#### Source extract:
▼▼▼

Hydrocephalus is a relevant neurosurgical pathology, both in children and in the ageing population. It comprises a wide set of ailments associated with alterations of the cerebrospinal fluid hydrodynamics and the bio-mechanical properties of the nervous central system structures. In many cases, these pathologies are characterised by an enlargement of the lateral ventricles of the brain (due to accumulation of fluid) and by the physiological and cognitive consequences of compression of adjacent structures, damages in surrounding tissue and other effects of increased intracranial pressure.
Treatment mostly relies on implanting subcutaneous shunt systems to drain cerebrospinal fluid from brain ventricles to a distal cavity. However, complications are frequent and the most common are obstructions of flow through implanted catheters and valves. They are difficult to anticipate and require immediate surgical removal because of risks of serious neurological damage and even death. Such complications have a deep social impact in the quality of life of patients, their families and caregivers, and a high economic cost. Early diagnosis and treatment of an obstructed catheter or shunt malfunction remains as a defying area and there is no preventive technology or protocol to avoid them.
This project presents the design and development of a hand-held device for the application of image-guided, focused ultrasound for preventive, non-invasive, easy-to-implement, and cost-effective acoustic cleaning of implanted shunts in patients of hydrocephalus. If successful, this procedure could be performed on a routine basis to any patient. This project explores the potential of mechanical and thermal effects of cavitation and acoustic streaming for removal of accumulated debris, clearing obstructions and improving cerebrospinal fluid flow through implanted catheters and
valves. This is a novel application of the underlying ideas of the acoustic (ultrasonic and megasonic) cleaners that are commonly used in many industrial applications to remove contaminants without damaging the surfaces of substrates. This approach is based on physical, optical, and neurosurgical tools that already exist and are commonly used in their corresponding applications.
Image guidance and monitoring are achieved by the combination of optical (visible and thermal infrared) and conventional medical ultrasound imaging. These technologies complement each other and their combination will allow for a fast and precise location of the shunt and catheters, located only a few millimetres under the skin (over the skull bone). Computational 3D simulation and an experimental proof-of-concept will be carried out in laboratory phantoms and in a cadaveric model head under physiological-like conditions (infections, temperature). Piezoelectric transducers generate the ultrasound waves to be concentrated at the target by electronic (phase) control.

▲▲▲

#### Data records:
▼▼▼

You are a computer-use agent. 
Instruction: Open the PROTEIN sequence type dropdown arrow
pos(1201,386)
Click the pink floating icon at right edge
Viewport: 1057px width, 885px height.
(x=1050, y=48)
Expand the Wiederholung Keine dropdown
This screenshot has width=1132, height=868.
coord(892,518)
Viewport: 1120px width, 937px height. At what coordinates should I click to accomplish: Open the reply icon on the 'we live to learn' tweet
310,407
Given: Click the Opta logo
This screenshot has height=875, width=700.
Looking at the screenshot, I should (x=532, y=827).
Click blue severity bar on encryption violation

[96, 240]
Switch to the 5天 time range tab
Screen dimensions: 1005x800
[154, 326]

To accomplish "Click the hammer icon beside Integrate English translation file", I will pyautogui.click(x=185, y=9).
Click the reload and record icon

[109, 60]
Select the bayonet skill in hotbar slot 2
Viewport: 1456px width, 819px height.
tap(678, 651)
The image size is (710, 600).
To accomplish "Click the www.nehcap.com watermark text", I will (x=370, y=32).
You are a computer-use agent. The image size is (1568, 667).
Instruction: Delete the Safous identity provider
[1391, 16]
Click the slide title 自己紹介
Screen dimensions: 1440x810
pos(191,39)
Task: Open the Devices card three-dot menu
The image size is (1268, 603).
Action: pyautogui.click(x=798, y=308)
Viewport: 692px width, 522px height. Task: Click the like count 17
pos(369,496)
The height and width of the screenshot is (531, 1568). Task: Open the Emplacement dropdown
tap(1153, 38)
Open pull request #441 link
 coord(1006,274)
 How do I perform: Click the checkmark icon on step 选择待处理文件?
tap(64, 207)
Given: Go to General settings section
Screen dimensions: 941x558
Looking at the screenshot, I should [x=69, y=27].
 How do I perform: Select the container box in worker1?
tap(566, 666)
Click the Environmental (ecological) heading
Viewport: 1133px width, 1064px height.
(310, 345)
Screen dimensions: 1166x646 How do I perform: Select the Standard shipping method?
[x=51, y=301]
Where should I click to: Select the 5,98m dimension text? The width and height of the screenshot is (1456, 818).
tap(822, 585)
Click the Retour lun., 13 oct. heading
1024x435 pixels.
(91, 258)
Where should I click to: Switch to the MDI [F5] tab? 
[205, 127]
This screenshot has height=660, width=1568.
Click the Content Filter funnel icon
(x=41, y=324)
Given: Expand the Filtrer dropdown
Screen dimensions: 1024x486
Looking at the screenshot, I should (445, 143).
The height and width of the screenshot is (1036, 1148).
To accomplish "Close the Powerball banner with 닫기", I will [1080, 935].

▲▲▲

#### Task requirements:
1 - In the text on hydrocephalus shunt cleaning, which complications of shunt treatment are the most common?
2 - Rewrite the passage of the hydrocephalus text that begins at the words "Image guidance and" and stops after "electronic (phase) control.", swapping "laboratory phantoms" for "tissue-mimicking models".

#### Exercise responses:
1 - Obstructions of flow through implanted catheters and valves.

2 -
Image guidance and monitoring are achieved by the combination of optical (visible and thermal infrared) and conventional medical ultrasound imaging. These technologies complement each other and their combination will allow for a fast and precise location of the shunt and catheters, located only a few millimetres under the skin (over the skull bone). Computational 3D simulation and an experimental proof-of-concept will be carried out in tissue-mimicking models and in a cadaveric model head under physiological-like conditions (infections, temperature). Piezoelectric transducers generate the ultrasound waves to be concentrated at the target by electronic (phase) control.